> **Source text**
= Beginning of Section =
In Egypt, he said in his affidavit, he befriended Betim Kaziu, a man who later told him of plans to attack US troops stationed in Kosovo, and even recorded a martyrdom video. Skoro said he passed the information to the CIA, and Kaziu was later arrested, tried and convicted in Brooklyn and sentenced to 27 years.

In 2010, Skoro said, he was shot and wounded on the way to a CIA debriefing in Macedonia. He managed to escape, but the agency ended the relationship, paying him the equivalent of about US$35,000 to US$40,000 in euros, he said.

The next year, while seeking asylum in Canada, he was interviewed by journalist Vincent Larouche for the online publication Rue Frontenac. The article, titled "The fugitive with 1,000 secrets", referred to him by the pseudonym Abu. It characterised his story as "convincing", but noted that much of his account could not be confirmed.

Aspects of his story also emerged in a court decision last year in Canada, related to an asylum request he had made that had used his actual name and cited his claim to have been a CIA spy who had infiltrated Islamist terror cells.

Mr Stephane Handfield, a Montreal lawyer who represented Skoro in Canada, said his asylum request was rejected in 2013, and a request to a federal court for review was dismissed last year. But Skoro had already slipped into the US illegally in November 2014.

In New York, he said, he made contact with several lawyers who said recently that they found his story to be credible. Mr Rene Kathawala, who leads the pro bono practice at Orrick, Herrington & Sutcliffe, said his firm would do everything possible to assist Skoro and his immigration lawyer, Mr Irwin Berowitz, in the deportation case.

Mr Berowitz said that an asylum officer who recently interviewed Skoro found him credible and that he had established a "reasonable fear of persecution" if deported to Kosovo. That finding allowed the case to be sent to an immigration judge for further proceedings, Mr Berowitz said.

Skoro was also referred to Mr Joshua Dratel, a lawyer who has developed a national security practice. Skoro approached him in April last year, intent on providing "proactive undercover assistance to law enforcement" with respect to ISIS, Mr Dratel said in a declaration that is also part of the immigration case.

Skoro initially told Mr Dratel that he would receive a call from a US official, who would refer to Skoro by a codename, according to the declaration. Mr Dratel said he received such a call. The caller asked whether Skoro was overseas, in which case he could "use him". But if Skoro was in the US, he was "off limits", the caller said. When Mr Dratel said Skoro was in the US, the caller gave Mr Dratel the name and number of a senior FBI counterterrorism official in Washington.

In June last year, Mr Dratel said, Skoro eventually met two FBI agents at his office. One agent, Mr Dratel recalled, said the CIA had confirmed to the bureau that Skoro had a previous relationship with the agency.

In November, Mr Dratel arranged for Skoro to meet New York police officials, including Mr John Miller, the deputy commissioner for intelligence and counterterrorism. But the bureau and the police ultimately declined to use Skoro.

Mr Jack Cloonan, a retired FBI counterterrorism agent, said he had never heard of Skoro and had no idea if his claims were authentic. But Mr Cloonan said the case underscored how important it was for the government to have someone who was Muslim and operational who could carry out acts that the intelligence agencies need.

After Skoro's illegal re-entry arrest in March, he was jailed without bond when federal prosecutors in Brooklyn argued that he might flee.

But on March 23, one day after the ISIS attacks in Brussels, a prosecutor called Mr Dratel and said the government was now interested in meeting Skoro to determine if he could be of assistance.

Mr Dratel said he met prosecutors alone, outlining what his client knew and providing copies of screenshots of certain text messages between Skoro and a purported ISIS operative in Syria.

Two days later, the government, without elaboration, moved to dismiss Skoro's illegal re-entry charge. The prosecutors did not pursue a meeting with him directly, Mr Dratel said.

Mr Skoro was then moved into immigration custody, where he remains today.

NEW YORK TIMES

•Aurelien Breeden and Samantha Schmidt contributed reporting, and Alain Delaqueriere contributed research.
= End of Section =
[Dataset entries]
= Beginning of Section =
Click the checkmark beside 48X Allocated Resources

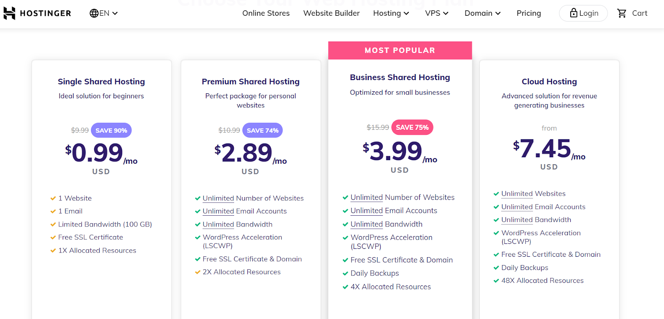coord(496,281)
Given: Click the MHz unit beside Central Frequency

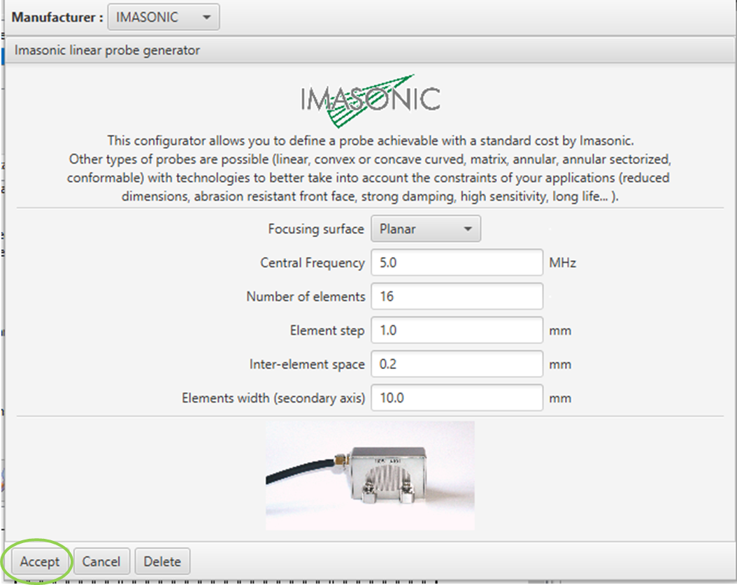Looking at the screenshot, I should click(563, 263).
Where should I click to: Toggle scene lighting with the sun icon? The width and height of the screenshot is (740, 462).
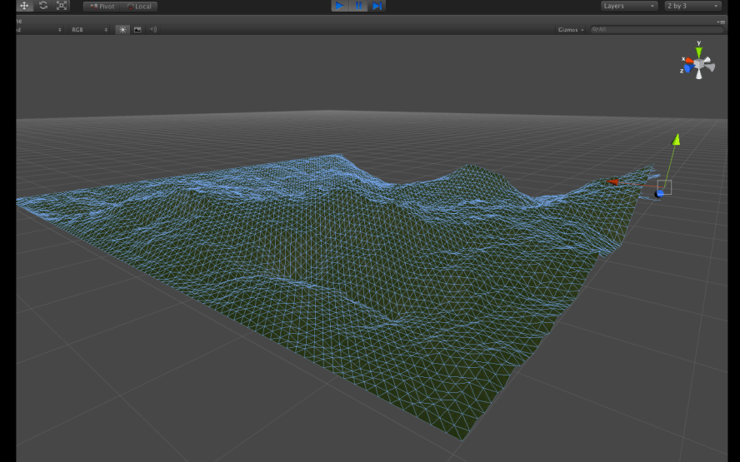point(123,29)
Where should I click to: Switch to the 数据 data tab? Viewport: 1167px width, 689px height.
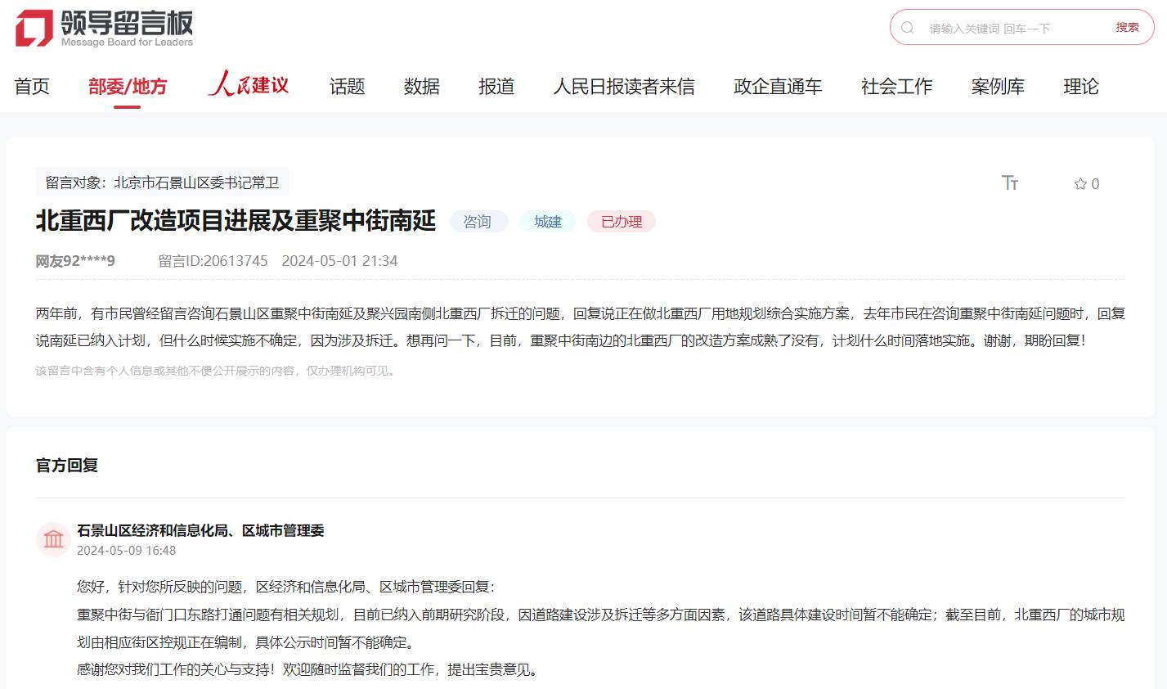pyautogui.click(x=421, y=87)
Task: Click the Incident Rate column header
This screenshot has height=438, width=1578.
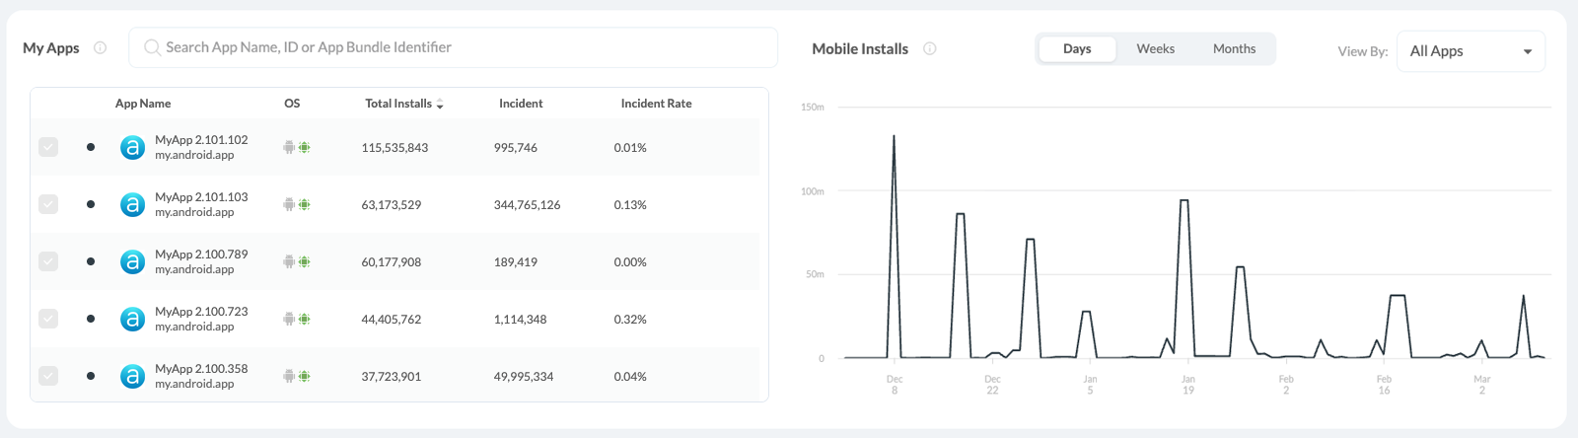Action: coord(656,104)
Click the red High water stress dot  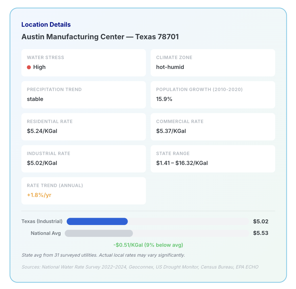click(29, 67)
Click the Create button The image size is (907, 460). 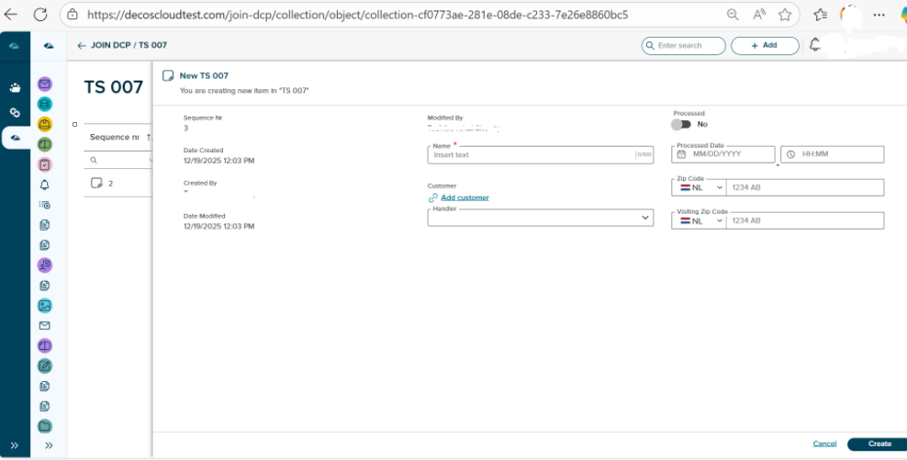pyautogui.click(x=879, y=444)
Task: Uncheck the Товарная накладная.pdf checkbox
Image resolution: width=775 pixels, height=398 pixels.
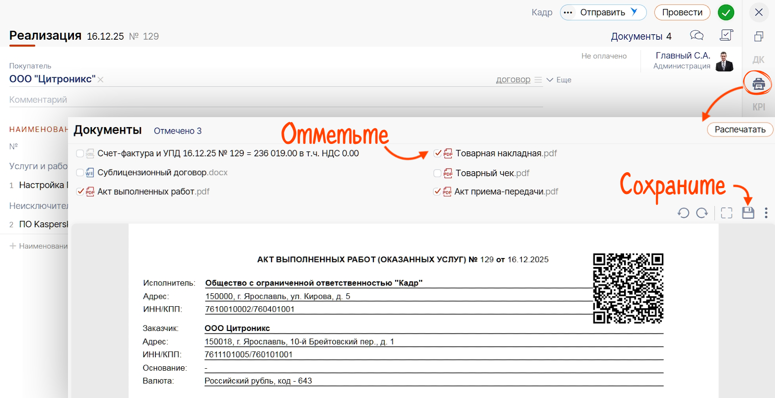Action: point(437,153)
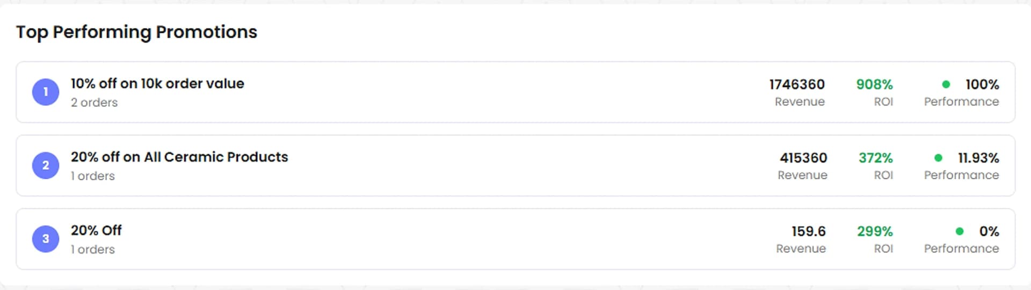Click the 2 orders label
This screenshot has height=290, width=1031.
click(94, 103)

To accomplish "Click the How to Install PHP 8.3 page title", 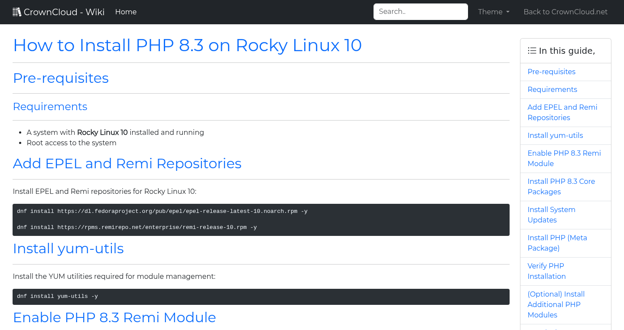I will [x=187, y=46].
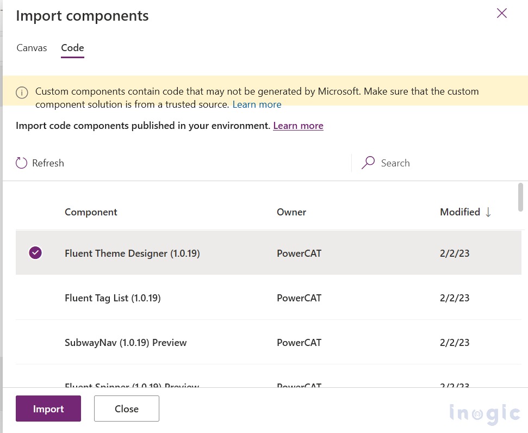Click the Search field's magnifying glass
The height and width of the screenshot is (433, 528).
click(x=368, y=163)
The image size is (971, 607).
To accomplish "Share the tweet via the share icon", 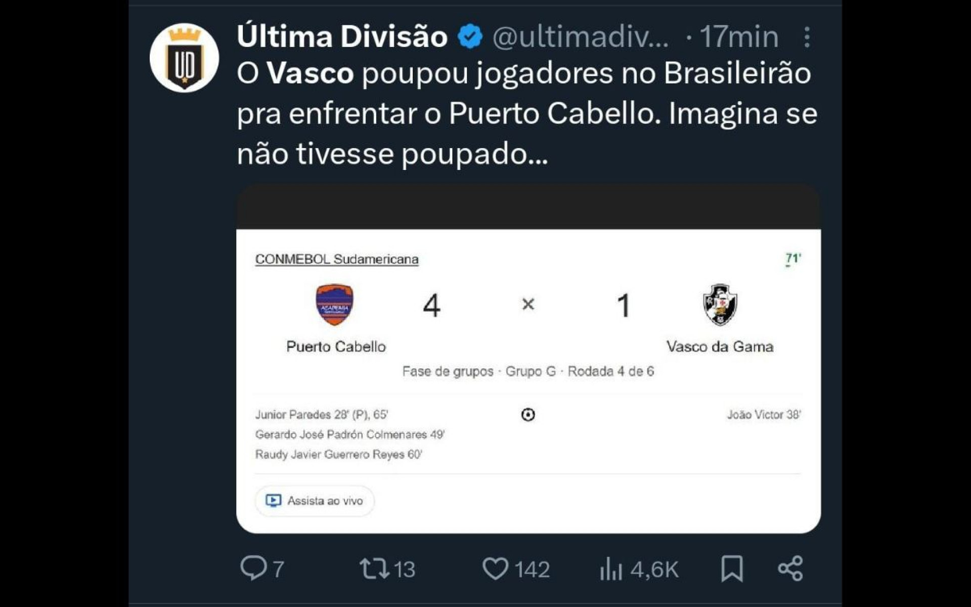I will 791,569.
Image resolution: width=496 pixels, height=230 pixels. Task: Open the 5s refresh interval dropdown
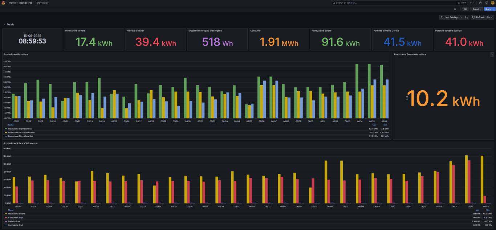pos(490,17)
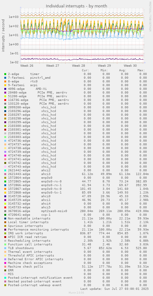Screen dimensions: 153x296
Task: Click the Function call interrupts legend label
Action: click(x=30, y=244)
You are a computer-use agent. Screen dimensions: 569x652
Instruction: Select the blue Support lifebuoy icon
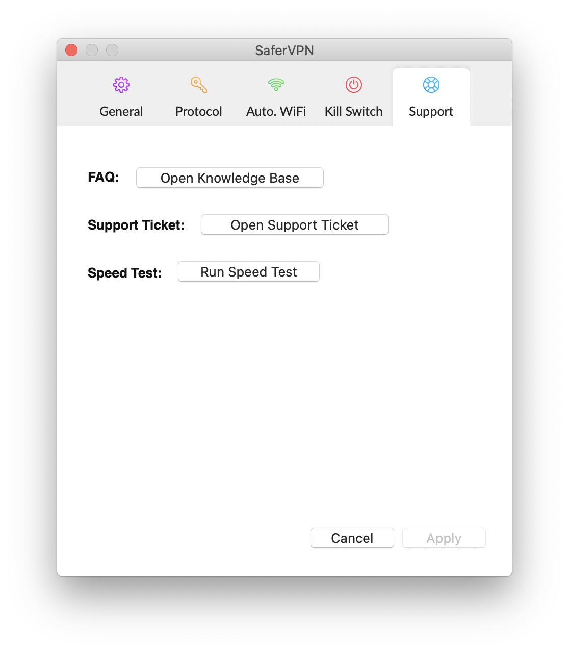431,85
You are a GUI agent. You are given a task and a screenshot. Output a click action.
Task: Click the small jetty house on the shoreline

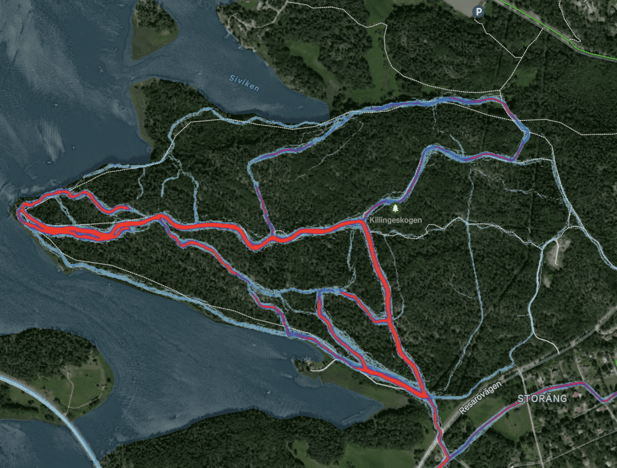[305, 359]
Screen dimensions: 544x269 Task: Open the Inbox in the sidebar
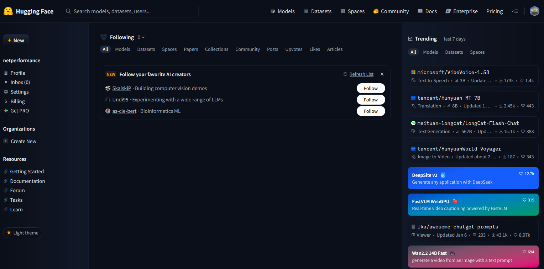pyautogui.click(x=20, y=82)
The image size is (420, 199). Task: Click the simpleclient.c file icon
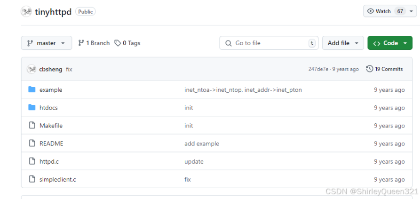tap(32, 179)
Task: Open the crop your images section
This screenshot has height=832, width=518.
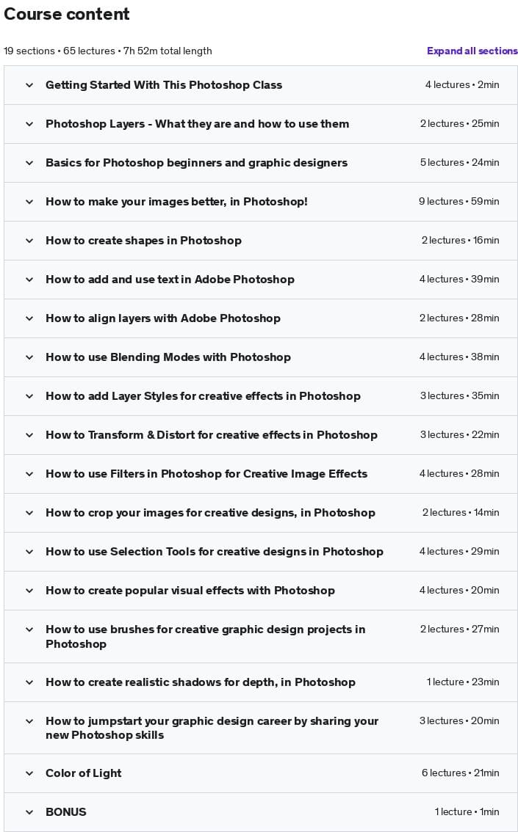Action: (210, 513)
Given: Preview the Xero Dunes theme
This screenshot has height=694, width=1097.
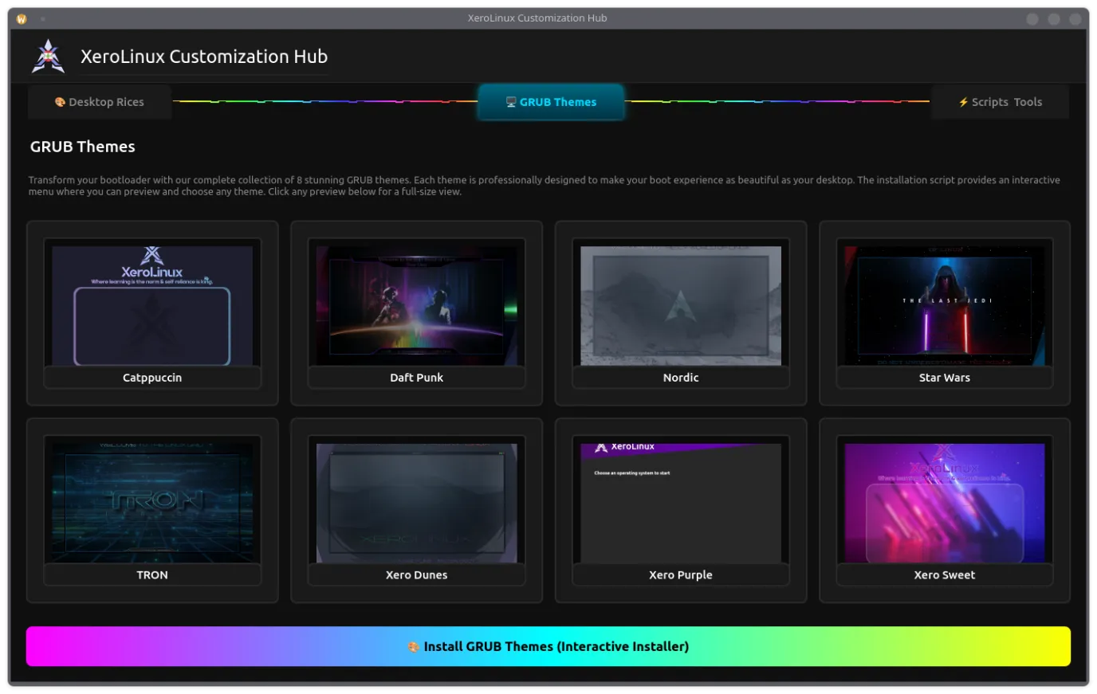Looking at the screenshot, I should click(x=416, y=502).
= End of Section =
> **Exercise aim**
Answer these from the Skoro article, one per line:
1. How many years was Betim Kaziu sentenced to?
2. In what year was Skoro's asylum request in Canada rejected?
3. Who is the deputy commissioner for intelligence and counterterrorism whom Skoro was set up to meet?
Draw only on the Skoro article, not on the entries.

> **Answer for the task**
1. 27 years
2. 2013
3. Mr John Miller